Work to be completed → The reply should contain every entry exactly as given, with no pictures in it.
:::
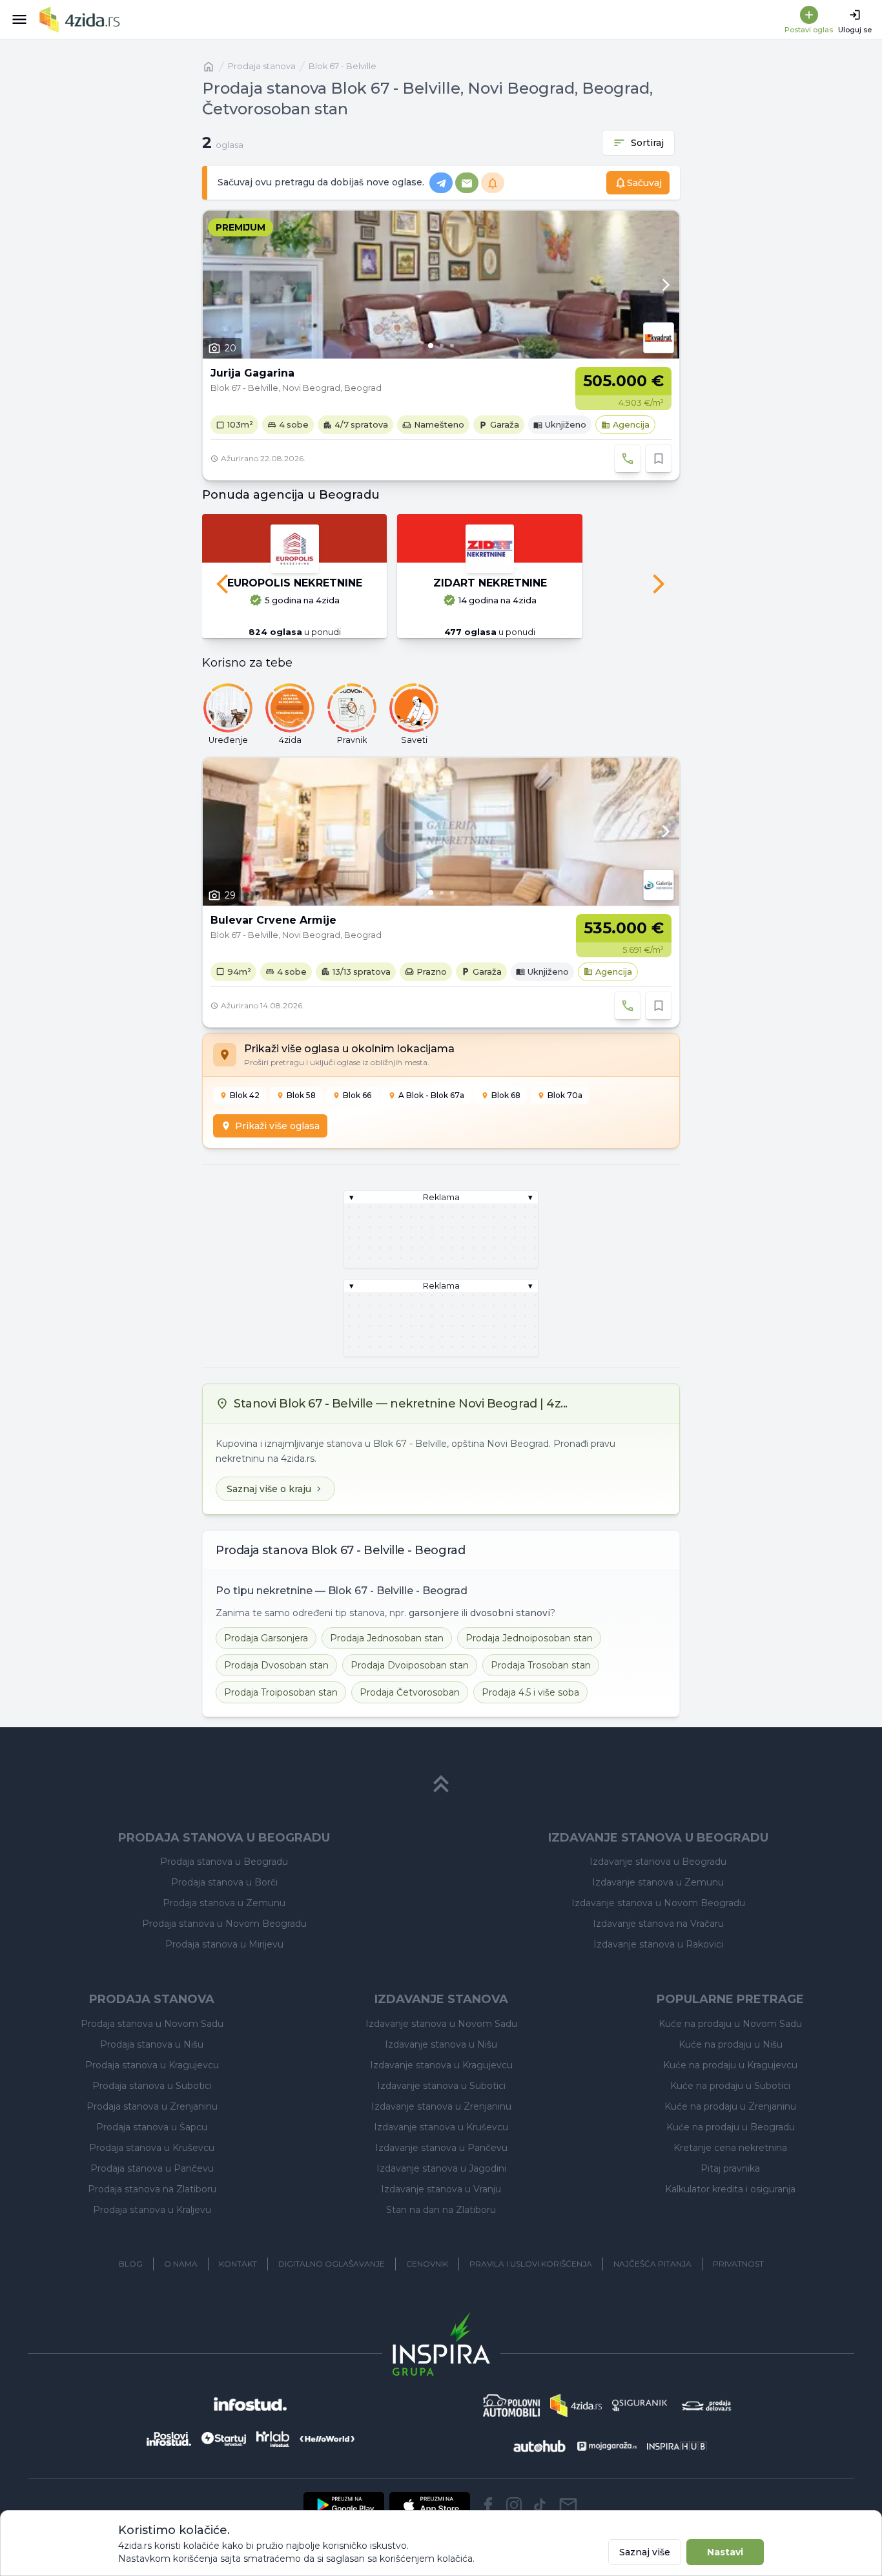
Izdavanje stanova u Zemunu (658, 1882)
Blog (131, 2264)
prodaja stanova (262, 66)
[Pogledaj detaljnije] (441, 284)
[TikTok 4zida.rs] (540, 2505)
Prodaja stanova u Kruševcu (151, 2148)
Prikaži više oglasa (277, 1126)
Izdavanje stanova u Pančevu (441, 2148)
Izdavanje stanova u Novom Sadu (441, 2024)
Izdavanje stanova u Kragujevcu (441, 2065)
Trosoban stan (541, 1665)
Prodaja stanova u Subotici (152, 2086)
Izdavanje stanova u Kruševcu (441, 2127)
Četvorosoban (410, 1692)
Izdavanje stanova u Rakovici (658, 1944)
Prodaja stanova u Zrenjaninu (152, 2106)
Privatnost (738, 2264)
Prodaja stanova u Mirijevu (224, 1944)
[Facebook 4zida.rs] (488, 2505)
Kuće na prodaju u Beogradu (730, 2127)
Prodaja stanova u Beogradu (224, 1861)
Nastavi (725, 2552)
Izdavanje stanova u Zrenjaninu (441, 2106)
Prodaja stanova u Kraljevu (152, 2210)
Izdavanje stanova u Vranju (441, 2189)
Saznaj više (644, 2552)
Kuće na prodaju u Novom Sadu (730, 2024)
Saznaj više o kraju (269, 1489)
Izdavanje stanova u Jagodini (441, 2168)
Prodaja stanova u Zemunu (224, 1903)
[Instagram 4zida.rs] (514, 2505)
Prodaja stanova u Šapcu (151, 2127)
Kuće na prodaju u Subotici (730, 2086)
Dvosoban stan (276, 1665)
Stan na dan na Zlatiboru (441, 2210)
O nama (181, 2264)
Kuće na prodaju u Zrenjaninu (730, 2106)
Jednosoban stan (387, 1638)
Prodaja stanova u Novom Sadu (152, 2024)
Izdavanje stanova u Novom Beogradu (658, 1903)
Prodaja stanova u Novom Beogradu (224, 1923)
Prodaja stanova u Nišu (151, 2044)
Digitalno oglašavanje (331, 2264)
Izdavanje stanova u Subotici (441, 2086)
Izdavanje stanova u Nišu (441, 2044)
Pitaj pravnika (730, 2168)
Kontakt (238, 2264)
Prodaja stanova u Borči (224, 1882)
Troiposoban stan (281, 1692)
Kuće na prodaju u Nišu (731, 2044)
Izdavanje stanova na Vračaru (658, 1923)
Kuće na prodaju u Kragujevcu (730, 2065)
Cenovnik (427, 2264)
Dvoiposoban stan (410, 1665)
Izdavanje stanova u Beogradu (658, 1861)
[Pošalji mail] (568, 2505)
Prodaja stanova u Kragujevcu (152, 2065)
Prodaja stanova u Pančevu (152, 2168)
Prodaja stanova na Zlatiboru (152, 2189)
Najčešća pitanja (652, 2264)
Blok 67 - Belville (342, 66)
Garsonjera (266, 1638)
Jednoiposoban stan (529, 1638)
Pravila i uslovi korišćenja (530, 2264)
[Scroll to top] (441, 1784)
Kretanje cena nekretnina (730, 2148)
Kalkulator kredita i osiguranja (730, 2189)
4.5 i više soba (530, 1692)
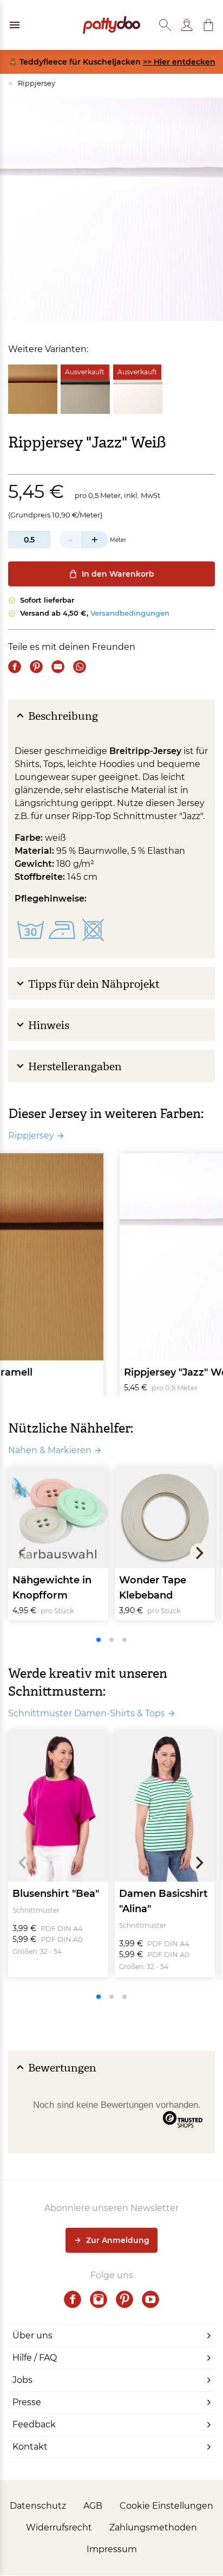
:::
Solved problem →
Izdavanje stanova u Zemunu (658, 1882)
Blog (131, 2264)
prodaja stanova (262, 66)
[Pogledaj detaljnije] (441, 284)
[TikTok 4zida.rs] (540, 2505)
Prodaja stanova u Kruševcu (151, 2148)
Prikaži više oglasa (277, 1126)
Izdavanje stanova u Pančevu (441, 2148)
Izdavanje stanova u Novom Sadu (441, 2024)
Izdavanje stanova u Kragujevcu (441, 2065)
Trosoban stan (541, 1665)
Prodaja stanova u Subotici (152, 2086)
Izdavanje stanova u Kruševcu (441, 2127)
Četvorosoban (410, 1692)
Izdavanje stanova u Rakovici (658, 1944)
Prodaja stanova u Zrenjaninu (152, 2106)
Privatnost (738, 2264)
Prodaja stanova u Mirijevu (224, 1944)
[Facebook 4zida.rs] (488, 2505)
Kuće na prodaju u Beogradu (730, 2127)
Prodaja stanova u Beogradu (224, 1861)
Nastavi (725, 2552)
Izdavanje stanova u Zrenjaninu (441, 2106)
Prodaja stanova u Kraljevu (152, 2210)
Izdavanje stanova u Vranju (441, 2189)
Saznaj više (644, 2552)
Kuće na prodaju u Novom Sadu (730, 2024)
Saznaj više o kraju (269, 1489)
Izdavanje stanova u Jagodini (441, 2168)
Prodaja stanova u Zemunu (224, 1903)
[Instagram 4zida.rs] (514, 2505)
Prodaja stanova u Šapcu (151, 2127)
Kuće na prodaju u Subotici (730, 2086)
Dvosoban stan (276, 1665)
Stan na dan na Zlatiboru (441, 2210)
O nama (181, 2264)
Kuće na prodaju u Zrenjaninu (730, 2106)
Jednosoban stan (387, 1638)
Prodaja stanova u Novom Sadu (152, 2024)
Izdavanje stanova u Novom Beogradu (658, 1903)
Prodaja stanova u Novom Beogradu (224, 1923)
Prodaja stanova u Nišu (151, 2044)
Digitalno oglašavanje (331, 2264)
Izdavanje stanova u Subotici (441, 2086)
Izdavanje stanova u Nišu (441, 2044)
Pitaj pravnika (730, 2168)
Kontakt (238, 2264)
Prodaja stanova u Borči (224, 1882)
Troiposoban stan (281, 1692)
Kuće na prodaju u Nišu (731, 2044)
Izdavanje stanova na Vračaru (658, 1923)
Kuće na prodaju u Kragujevcu (730, 2065)
Cenovnik (427, 2264)
Dvoiposoban stan (410, 1665)
Izdavanje stanova u Beogradu (658, 1861)
[Pošalji mail] (568, 2505)
Prodaja stanova u Kragujevcu (152, 2065)
Prodaja stanova u Pančevu (152, 2168)
Prodaja stanova na Zlatiboru (152, 2189)
Najčešća pitanja (652, 2264)
Blok 67 - Belville (342, 66)
Garsonjera (266, 1638)
Jednoiposoban stan (529, 1638)
Pravila i uslovi korišćenja (530, 2264)
[Scroll to top] (441, 1784)
Kretanje cena nekretnina (730, 2148)
Kalkulator kredita i osiguranja (730, 2189)
4.5 i više soba (530, 1692)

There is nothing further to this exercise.